◆ **RECORDED DATA**:

---+---

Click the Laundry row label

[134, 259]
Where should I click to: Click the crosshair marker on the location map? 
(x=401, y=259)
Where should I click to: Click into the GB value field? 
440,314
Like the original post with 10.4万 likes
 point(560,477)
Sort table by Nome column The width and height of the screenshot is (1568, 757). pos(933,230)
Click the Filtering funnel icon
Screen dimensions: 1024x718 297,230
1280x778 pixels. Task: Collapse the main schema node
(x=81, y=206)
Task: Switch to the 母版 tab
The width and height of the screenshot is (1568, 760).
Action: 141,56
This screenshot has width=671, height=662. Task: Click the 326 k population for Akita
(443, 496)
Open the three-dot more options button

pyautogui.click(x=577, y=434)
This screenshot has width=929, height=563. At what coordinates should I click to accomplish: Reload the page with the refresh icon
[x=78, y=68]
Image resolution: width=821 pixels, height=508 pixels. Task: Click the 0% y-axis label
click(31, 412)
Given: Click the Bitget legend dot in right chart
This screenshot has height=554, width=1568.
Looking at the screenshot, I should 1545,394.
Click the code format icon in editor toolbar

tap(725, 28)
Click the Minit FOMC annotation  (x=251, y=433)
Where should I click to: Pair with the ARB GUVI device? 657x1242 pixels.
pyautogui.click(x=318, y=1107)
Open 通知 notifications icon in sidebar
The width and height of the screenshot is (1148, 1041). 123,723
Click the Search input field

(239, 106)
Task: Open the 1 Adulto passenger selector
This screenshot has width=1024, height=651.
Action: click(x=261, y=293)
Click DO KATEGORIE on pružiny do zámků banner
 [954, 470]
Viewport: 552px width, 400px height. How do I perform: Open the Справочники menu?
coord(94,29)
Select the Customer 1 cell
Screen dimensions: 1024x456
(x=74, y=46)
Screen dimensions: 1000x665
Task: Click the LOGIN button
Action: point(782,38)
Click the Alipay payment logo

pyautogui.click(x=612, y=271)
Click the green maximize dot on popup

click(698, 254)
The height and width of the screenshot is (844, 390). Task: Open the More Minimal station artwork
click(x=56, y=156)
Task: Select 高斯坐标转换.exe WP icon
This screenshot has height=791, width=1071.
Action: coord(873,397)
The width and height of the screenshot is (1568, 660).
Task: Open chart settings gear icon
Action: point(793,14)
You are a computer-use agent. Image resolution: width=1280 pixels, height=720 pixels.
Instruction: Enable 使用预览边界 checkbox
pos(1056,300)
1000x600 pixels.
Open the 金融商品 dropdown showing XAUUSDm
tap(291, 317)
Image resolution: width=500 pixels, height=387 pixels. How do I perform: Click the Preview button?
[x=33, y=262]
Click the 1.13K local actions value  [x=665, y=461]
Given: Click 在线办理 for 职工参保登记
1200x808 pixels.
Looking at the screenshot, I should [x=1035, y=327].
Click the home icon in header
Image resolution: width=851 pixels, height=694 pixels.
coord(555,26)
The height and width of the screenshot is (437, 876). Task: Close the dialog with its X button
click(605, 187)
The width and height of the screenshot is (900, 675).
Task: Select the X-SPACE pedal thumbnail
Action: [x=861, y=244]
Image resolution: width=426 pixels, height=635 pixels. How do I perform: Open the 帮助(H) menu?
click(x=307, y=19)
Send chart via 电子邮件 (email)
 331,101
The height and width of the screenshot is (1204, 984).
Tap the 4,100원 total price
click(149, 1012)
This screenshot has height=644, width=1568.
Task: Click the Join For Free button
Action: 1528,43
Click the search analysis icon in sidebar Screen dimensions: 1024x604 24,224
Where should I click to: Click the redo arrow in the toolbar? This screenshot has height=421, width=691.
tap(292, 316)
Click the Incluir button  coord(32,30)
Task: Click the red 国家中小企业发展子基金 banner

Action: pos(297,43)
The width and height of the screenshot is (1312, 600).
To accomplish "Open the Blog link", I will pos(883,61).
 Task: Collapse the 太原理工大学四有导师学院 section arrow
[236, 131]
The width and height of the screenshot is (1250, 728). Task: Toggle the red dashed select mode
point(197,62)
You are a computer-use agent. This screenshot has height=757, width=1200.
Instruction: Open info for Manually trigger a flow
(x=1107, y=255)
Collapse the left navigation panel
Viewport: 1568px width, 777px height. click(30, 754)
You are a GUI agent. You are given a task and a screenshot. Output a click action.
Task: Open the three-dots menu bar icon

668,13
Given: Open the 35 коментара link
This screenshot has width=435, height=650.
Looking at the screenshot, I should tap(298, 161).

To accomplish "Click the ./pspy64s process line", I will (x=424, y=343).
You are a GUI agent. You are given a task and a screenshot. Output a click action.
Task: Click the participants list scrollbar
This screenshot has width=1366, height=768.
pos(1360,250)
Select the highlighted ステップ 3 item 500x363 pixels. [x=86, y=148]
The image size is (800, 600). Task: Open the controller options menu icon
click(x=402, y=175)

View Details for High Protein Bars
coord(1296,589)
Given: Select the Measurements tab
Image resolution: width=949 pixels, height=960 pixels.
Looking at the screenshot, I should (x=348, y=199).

---+---

◆ **REQUIRED ACTION**: Copy every line in the entries above that has the string "computer" in it.

◆ **PROBLEM SOLUTION**:
You are a computer-use agent. Image resolution: width=1280 pixels, height=720 pixels.
You are a computer-use agent. This screenshot has height=757, width=1200.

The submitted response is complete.